Why this matters
If you build a streaming service, an OTT app, a recording feature, or anything that muxes audio and video into a file, the timestamp is the contract that keeps the two in sync. When a customer reports "the audio drifts" or "the sound is half a second behind in the recording," the answer is almost always a timestamp that was generated, copied, or interpreted incorrectly somewhere in the pipeline. A product manager needs to know this exists so they can ask the right question; an engineer needs to know exactly how it works so they can read a stream dump and find the bad number. This article gives both readers one mental model: the timestamp is a clock reading attached to every chunk of media, and synchronization is just arithmetic on those readings.
The one idea behind every timestamp
Start with the problem timestamps solve. A media file or stream is not one thing; it is at least two independent things — an audio track and a video track — that were captured by different hardware, compressed by different encoders, and now have to be played back as if they were one. The only way a player can recombine them correctly is if every piece carries a label saying exactly when, on a shared clock, this piece belongs. That label is the timestamp.
The label answers a single question: at what moment, measured against an agreed clock, should this chunk of media reach the viewer? A video frame labelled "1.000 seconds" and an audio chunk labelled "1.000 seconds" are meant to hit the eyes and ears together. The player's whole job, once the data has arrived, is to read those labels and release each chunk at the moment its label names. Synchronization, at this layer, is not magic — it is reading numbers and obeying them.
Before we can talk about the two kinds of timestamp, we need the unit they are measured in. The chunk of media a timestamp is attached to has a formal name: the access unit. An access unit is the smallest independently presentable piece of a stream — one compressed video frame, or one compressed block of audio samples. Timestamps are attached to access units, not to individual bytes. We cover how streams get chopped into these units in Frames, Packets, Granules: Why Audio Is Chunked; here we only need to know that each access unit is the thing a timestamp points at.

☆ ☆ ☆ ☆ ☆ ☆ ☆

> [JOBS]
1 – In the article on media timestamps, condense the paragraph beginning "Start with the problem timestamps solve" into a short bulleted list that keeps its main facts.
2 – Write the next part of the article on media timestamps, continuing from its last sentence.

> [DATA LINES]
☆ ☆ ☆ ☆ ☆ ☆ ☆

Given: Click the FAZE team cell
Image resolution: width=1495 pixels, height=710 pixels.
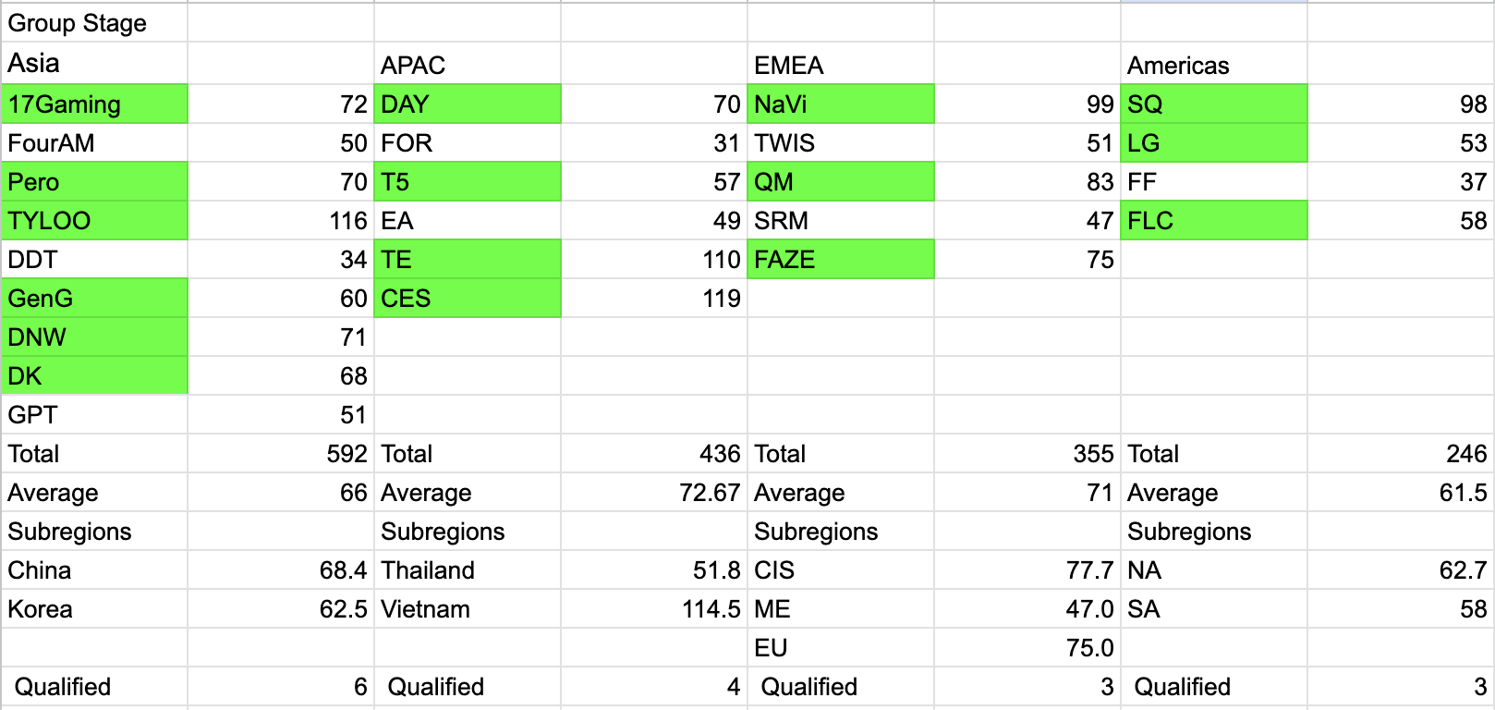Looking at the screenshot, I should (x=840, y=260).
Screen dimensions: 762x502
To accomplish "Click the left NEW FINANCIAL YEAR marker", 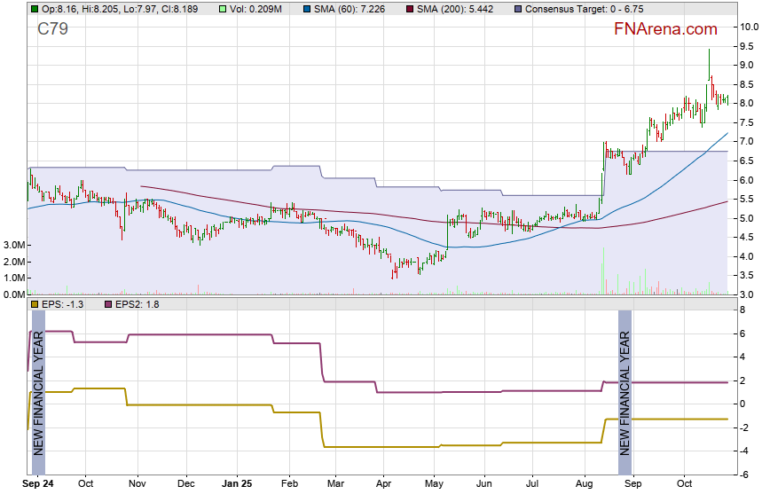I will pyautogui.click(x=38, y=392).
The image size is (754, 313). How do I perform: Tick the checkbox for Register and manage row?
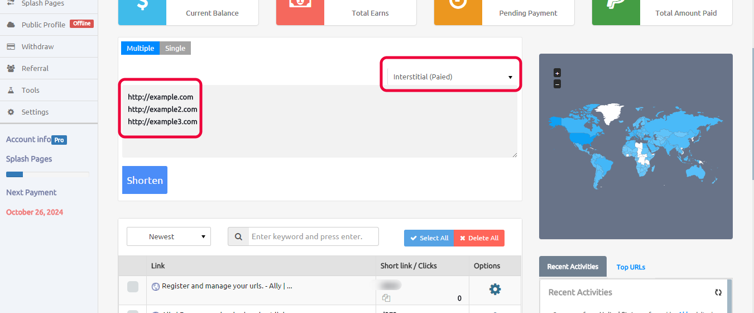(133, 287)
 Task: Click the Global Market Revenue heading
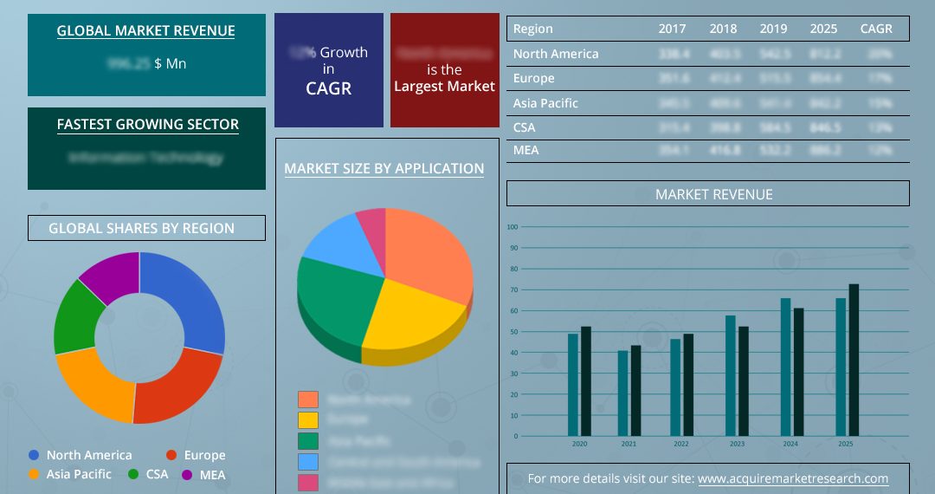coord(145,31)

☆ ☆ ☆ ☆ ☆ ☆ ☆

> [RESPONSES PER TASK]
1 –
- A media file or stream holds at least two independent tracks: audio and video.
- The tracks were captured by different hardware and compressed by different encoders, but must play back as one.
- A player can recombine them correctly only if every piece carries a label stating when, on a shared clock, it belongs.
- That label is the timestamp.

2 –
The 90 kHz clock: the heartbeat of MPEG timing
Every timestamp is a reading on a clock, so the first question is: what clock, ticking how fast? In the MPEG-2 systems world — the world of transport streams (used in broadcast, HLS, and .ts files) and program streams (used in DVDs) — the answer is fixed by the standard. The clock ticks 90,000 times per second. A timestamp is simply a count of how many of those ticks have elapsed.
Why 90,000 and not a round million? Because 90 kHz divides cleanly into the frame rates that mattered when MPEG-2 was designed. At 25 frames per second, one frame lasts 90,000 ÷ 25 = 3,600 ticks exactly. At 30 frames per second, one frame is 90,000 ÷ 30 = 3,000 ticks exactly. At 24 frames per second, 90,000 ÷ 24 = 3,750 ticks exactly. A clock that lands on a whole number of ticks for every common frame rate avoids rounding error accumulating frame after frame. That is the entire reason for the odd-looking number.
There is a deeper clock underneath. The master system clock in MPEG-2 actually runs at 27 MHz — 27 million ticks per second — and the 90 kHz timestamp clock is that master divided by exactly 300 (27,000,000 ÷ 300 = 90,000). The 27 MHz clock shows up in the program clock reference, the value broadcasters use to keep the decoder's clock locked to the encoder's; we cover that in PCR in MPEG-TS: The Program Clock That Runs the Broadcast. For the timestamps on individual frames, the 90 kHz number is the one you read and write.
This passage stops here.